There are many things that I want to blog about since last week but I haven't got the time to do so...
Recent happenings caused me to hate irresponsible and selfish men. So I feel a little resentful at this moment.
I remember Pastor Tan shared 2 weeks ago that Eve was created to be Adam's Helper. So the instincts of women is to help men to fulfill their destinies in God. However, many men didn't have a vision for themselves.. So, many women turned to church, wanting to carry the vision of the Pastor by helping the pastor. How true!!! I think I always have a tendency to want to help men. Maybe I've been helping too much. I won't want to help incorrigible men anymore.
Been thinking a lot lately too.. I know I've become more and more selfish after going through all those hurts. I don't want to put others before self. I think my previous experiences had turned on the protective gears to shield me from anything more than myself. God, I want to lift these all up to you and be able to be selfless again.

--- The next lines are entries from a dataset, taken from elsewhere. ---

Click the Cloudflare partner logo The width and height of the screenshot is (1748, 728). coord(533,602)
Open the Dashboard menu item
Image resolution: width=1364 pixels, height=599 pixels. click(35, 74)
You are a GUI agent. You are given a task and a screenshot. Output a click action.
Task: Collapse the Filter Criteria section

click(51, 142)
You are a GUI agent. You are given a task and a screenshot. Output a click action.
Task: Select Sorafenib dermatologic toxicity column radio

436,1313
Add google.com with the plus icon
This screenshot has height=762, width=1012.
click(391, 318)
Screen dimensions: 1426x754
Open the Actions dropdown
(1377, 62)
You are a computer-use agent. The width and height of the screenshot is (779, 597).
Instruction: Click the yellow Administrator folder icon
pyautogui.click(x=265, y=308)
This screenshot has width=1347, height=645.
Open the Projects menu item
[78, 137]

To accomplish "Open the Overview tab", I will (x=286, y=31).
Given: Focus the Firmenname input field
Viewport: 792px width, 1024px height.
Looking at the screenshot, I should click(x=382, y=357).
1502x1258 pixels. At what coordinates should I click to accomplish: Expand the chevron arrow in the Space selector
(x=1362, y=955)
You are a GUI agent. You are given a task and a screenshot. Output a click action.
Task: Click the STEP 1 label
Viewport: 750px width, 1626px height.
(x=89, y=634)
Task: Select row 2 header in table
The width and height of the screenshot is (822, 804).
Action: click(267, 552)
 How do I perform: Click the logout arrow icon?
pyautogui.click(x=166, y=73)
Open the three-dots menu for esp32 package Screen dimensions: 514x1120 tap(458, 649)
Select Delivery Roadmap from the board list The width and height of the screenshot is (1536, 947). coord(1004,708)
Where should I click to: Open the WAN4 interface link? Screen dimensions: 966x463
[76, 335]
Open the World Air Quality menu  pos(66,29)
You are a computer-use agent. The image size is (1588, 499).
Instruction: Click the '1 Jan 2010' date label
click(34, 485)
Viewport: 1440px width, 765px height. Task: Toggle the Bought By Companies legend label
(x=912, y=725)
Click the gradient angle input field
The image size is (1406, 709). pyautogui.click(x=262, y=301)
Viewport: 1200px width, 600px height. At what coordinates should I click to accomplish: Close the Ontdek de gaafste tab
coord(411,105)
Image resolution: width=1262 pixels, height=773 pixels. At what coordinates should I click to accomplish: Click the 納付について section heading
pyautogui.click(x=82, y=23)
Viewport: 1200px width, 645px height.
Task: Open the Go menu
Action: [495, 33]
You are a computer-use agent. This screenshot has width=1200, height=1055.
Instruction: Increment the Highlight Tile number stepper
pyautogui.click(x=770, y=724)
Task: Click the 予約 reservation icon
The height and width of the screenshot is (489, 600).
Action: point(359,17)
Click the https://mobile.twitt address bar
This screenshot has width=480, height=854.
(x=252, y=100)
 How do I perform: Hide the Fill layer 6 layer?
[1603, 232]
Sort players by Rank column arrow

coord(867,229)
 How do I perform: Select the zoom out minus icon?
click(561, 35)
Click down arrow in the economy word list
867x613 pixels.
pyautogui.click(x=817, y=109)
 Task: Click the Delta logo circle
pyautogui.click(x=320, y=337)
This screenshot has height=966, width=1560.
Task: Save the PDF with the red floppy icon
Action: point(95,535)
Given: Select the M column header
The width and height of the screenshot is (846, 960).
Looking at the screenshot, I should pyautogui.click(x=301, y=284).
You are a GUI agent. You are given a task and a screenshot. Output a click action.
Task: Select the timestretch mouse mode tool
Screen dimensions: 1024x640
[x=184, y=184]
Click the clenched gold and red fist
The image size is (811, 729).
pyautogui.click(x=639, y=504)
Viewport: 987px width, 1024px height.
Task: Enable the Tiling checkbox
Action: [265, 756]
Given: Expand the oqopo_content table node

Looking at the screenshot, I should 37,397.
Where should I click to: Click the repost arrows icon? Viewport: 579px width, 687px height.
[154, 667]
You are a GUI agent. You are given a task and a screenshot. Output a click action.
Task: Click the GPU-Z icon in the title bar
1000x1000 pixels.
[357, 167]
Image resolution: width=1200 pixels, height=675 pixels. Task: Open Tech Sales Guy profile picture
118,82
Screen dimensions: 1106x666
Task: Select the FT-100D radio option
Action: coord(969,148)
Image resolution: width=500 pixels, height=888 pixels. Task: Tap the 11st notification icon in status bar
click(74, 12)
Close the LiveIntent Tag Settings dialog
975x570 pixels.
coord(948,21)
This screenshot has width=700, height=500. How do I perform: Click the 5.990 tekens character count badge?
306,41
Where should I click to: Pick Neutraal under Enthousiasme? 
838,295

Educator's meeting with Pastor Mike Connell was very inspiring and refreshing. I really felt that passion for teaching all over me again. I love my kids. I want the best for them. Pastor said scolding is a way of showing our frustration by using abusive words to shut them up. I hope I can stop scolding and use firm words that cause convictions in the hearts of my pupils. Help me Lord, I pray.
Overcoming disappointments.. I guess I have many. And they are really hindering my intimacy with God. I recognised that I feel tired spiritually. Really feel like giving up but yet God seemed to be pulling me back by the messages that was preached recently. What else do I need to do?